Pre-Training 3D Point Cloud Transformers with Masked Point Modeling

Overview

Point-BERT: Pre-Training 3D Point Cloud Transformers with Masked Point Modeling

Created by Xumin Yu*, Lulu Tang*, Yongming Rao*, Tiejun Huang, Jie Zhou, Jiwen Lu

[arXiv] [Project Page] [Models]

This repository contains PyTorch implementation for Point-BERT:Pre-Training 3D Point Cloud Transformers with Masked Point Modeling.
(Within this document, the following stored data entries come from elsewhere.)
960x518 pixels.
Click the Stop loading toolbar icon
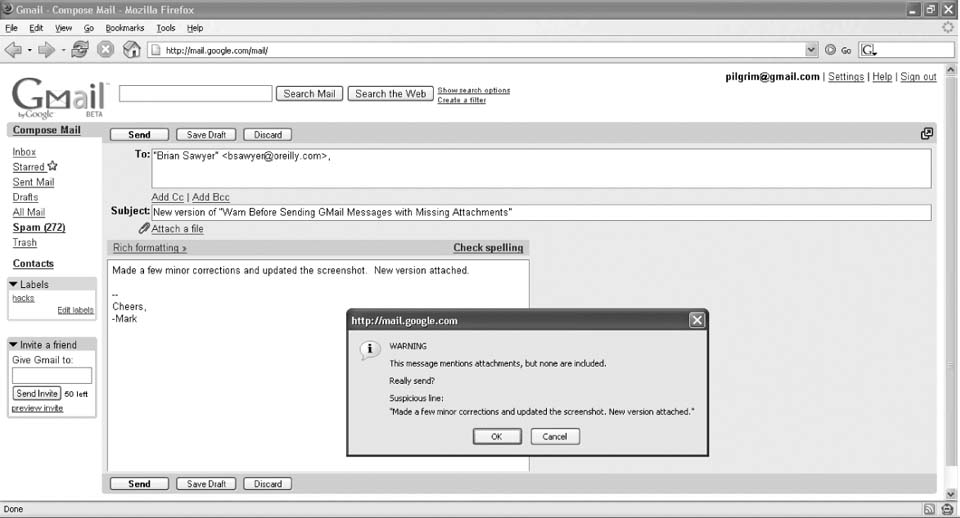[x=105, y=49]
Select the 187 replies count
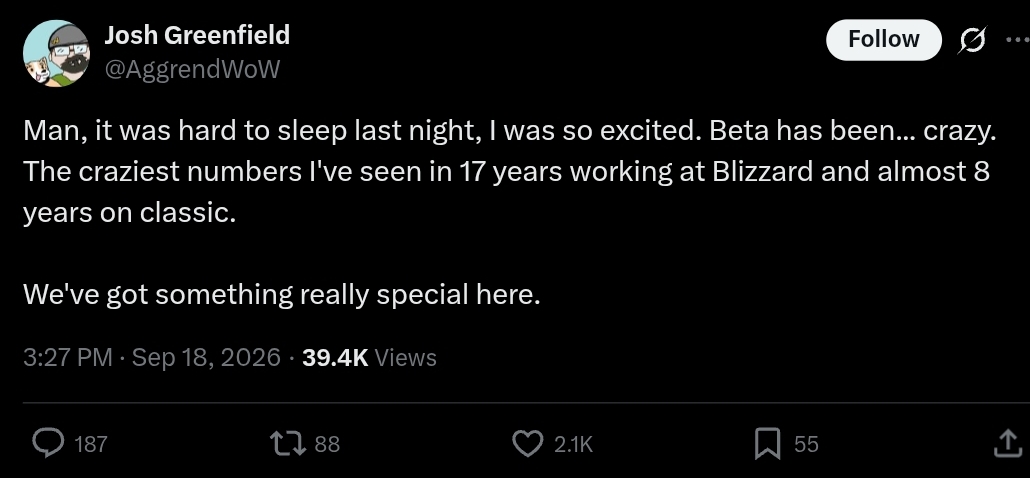Image resolution: width=1030 pixels, height=478 pixels. (91, 445)
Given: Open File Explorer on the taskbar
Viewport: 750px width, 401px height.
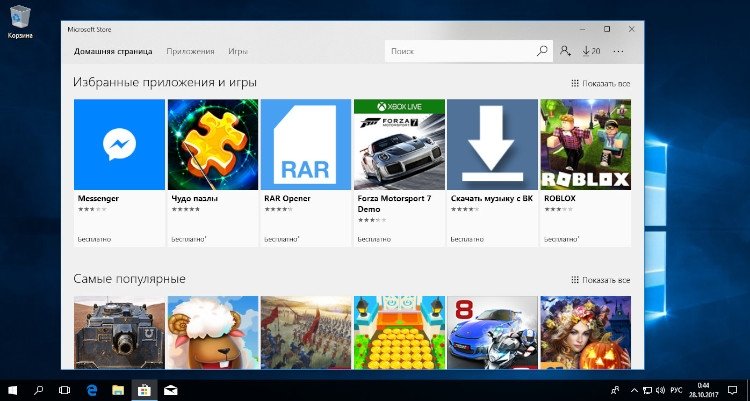Looking at the screenshot, I should [118, 390].
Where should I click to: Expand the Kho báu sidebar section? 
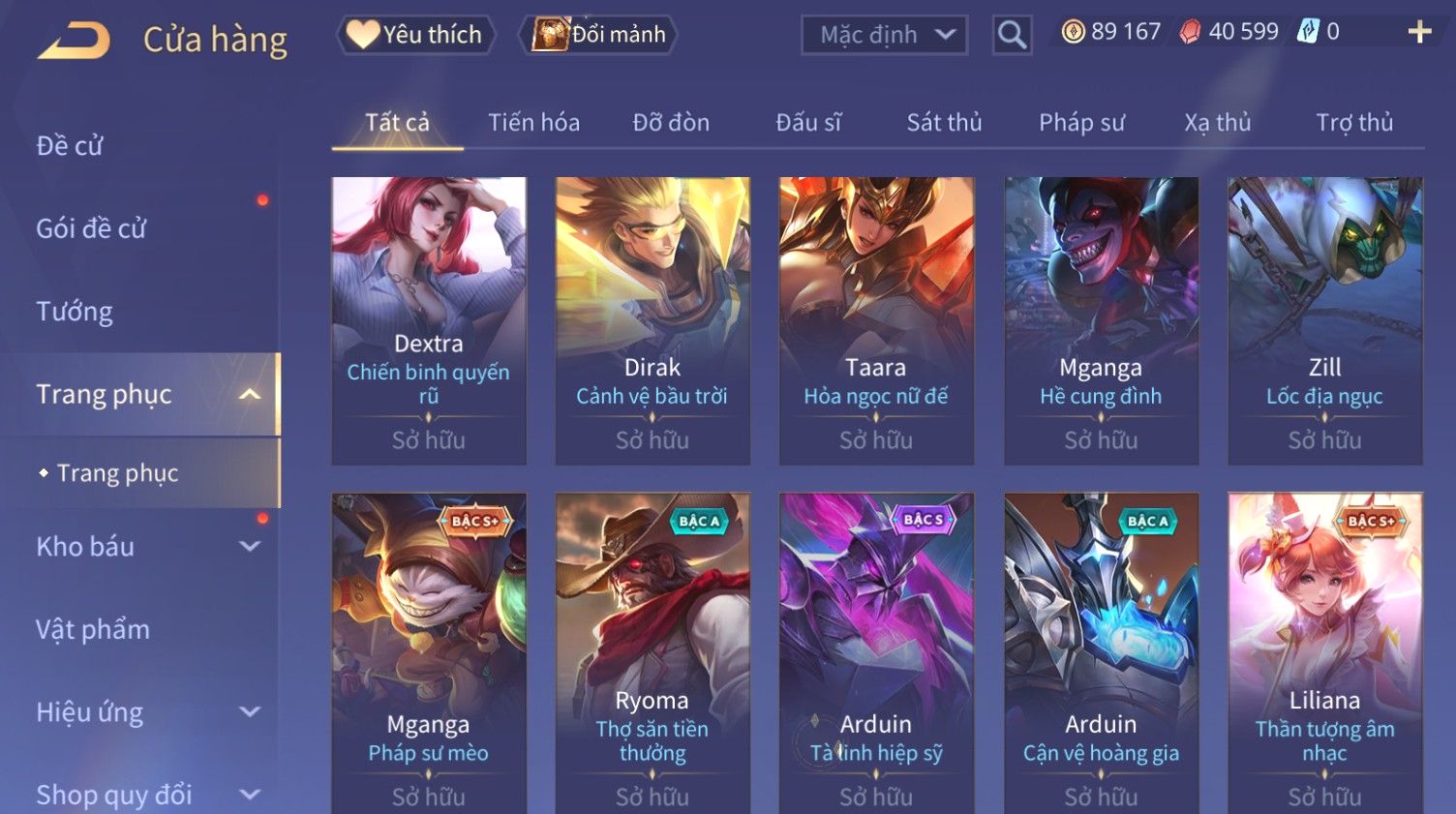[250, 546]
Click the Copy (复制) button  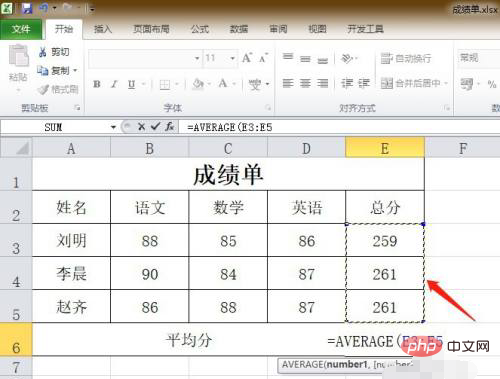click(57, 71)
Point-BERT is a new paradigm for learning Transformers to generalize the concept of BERT onto 3D point cloud. Inspired by BERT, we devise a Masked Point Modeling (MPM) task to pre-train point cloud Transformers. Specifically, we first divide a point cloud into several local patches, and a point cloud Tokenizer is devised via a discrete Variational AutoEncoder (dVAE) to generate discrete point tokens containing meaningful local information. Then, we randomly mask some patches of input point clouds and feed them into the backbone Transformer. The pre-training objective is to recover the original point tokens at the masked locations under the supervision of point tokens obtained by the Tokenizer.

intro

Pretrained Models

model dataset config url
dVAE ShapeNet config Tsinghua Cloud / BaiDuYun(code:26d3)
Point-BERT ShapeNet config Tsinghua Cloud / BaiDuYun(code:jvtg)
model dataset Acc. Acc. (vote) config url
Transformer ModelNet 92.67 93.24 config Tsinghua Cloud / BaiDuYun(code:tqow)
Transformer ModelNet 92.91 93.48 config Tsinghua Cloud / BaiDuYun(code:tcin)
Transformer ModelNet 93.19 93.76 config Tsinghua Cloud / BaiDuYun(code:k343)
Transformer ScanObjectNN 88.12 -- config Tsinghua Cloud / BaiDuYun(code:f0km)
Transformer ScanObjectNN 87.43 -- config Tsinghua Cloud / BaiDuYun(code:k3cb)
Transformer ScanObjectNN 83.07 -- config Tsinghua Cloud / BaiDuYun(code:rxsw)

Usage

Requirements

  • PyTorch >= 1.7.0
  • python >= 3.7
  • CUDA >= 9.0
  • GCC >= 4.9
  • torchvision
  • timm
  • open3d
  • tensorboardX
pip install -r requirements.txt

Building Pytorch Extensions for Chamfer Distance, PointNet++ and kNN

NOTE: PyTorch >= 1.7 and GCC >= 4.9 are required.

# Chamfer Distance
bash install.sh
# PointNet++
pip install "git+git://github.com/erikwijmans/Pointnet2_PyTorch.git#egg=pointnet2_ops&subdirectory=pointnet2_ops_lib"
# GPU kNN
pip install --upgrade https://github.com/unlimblue/KNN_CUDA/releases/download/0.2/KNN_CUDA-0.2-py3-none-any.whl

Dataset

We use ShapeNet for the training of dVAE and the pre-training of Point-BERT models. And finetuning the Point-BERT models on ModelNet, ScanObjectNN, ShapeNetPart

The details of used datasets can be found in DATASET.md.

dVAE

To train a dVAE by yourself, simply run:

bash scripts/train.sh <GPU_IDS>\
    --config cfgs/ShapeNet55_models/dvae.yaml \
    --exp_name <name>

Visualize the reconstruction results of a pre-trained dVAE, run: (default path: ./vis)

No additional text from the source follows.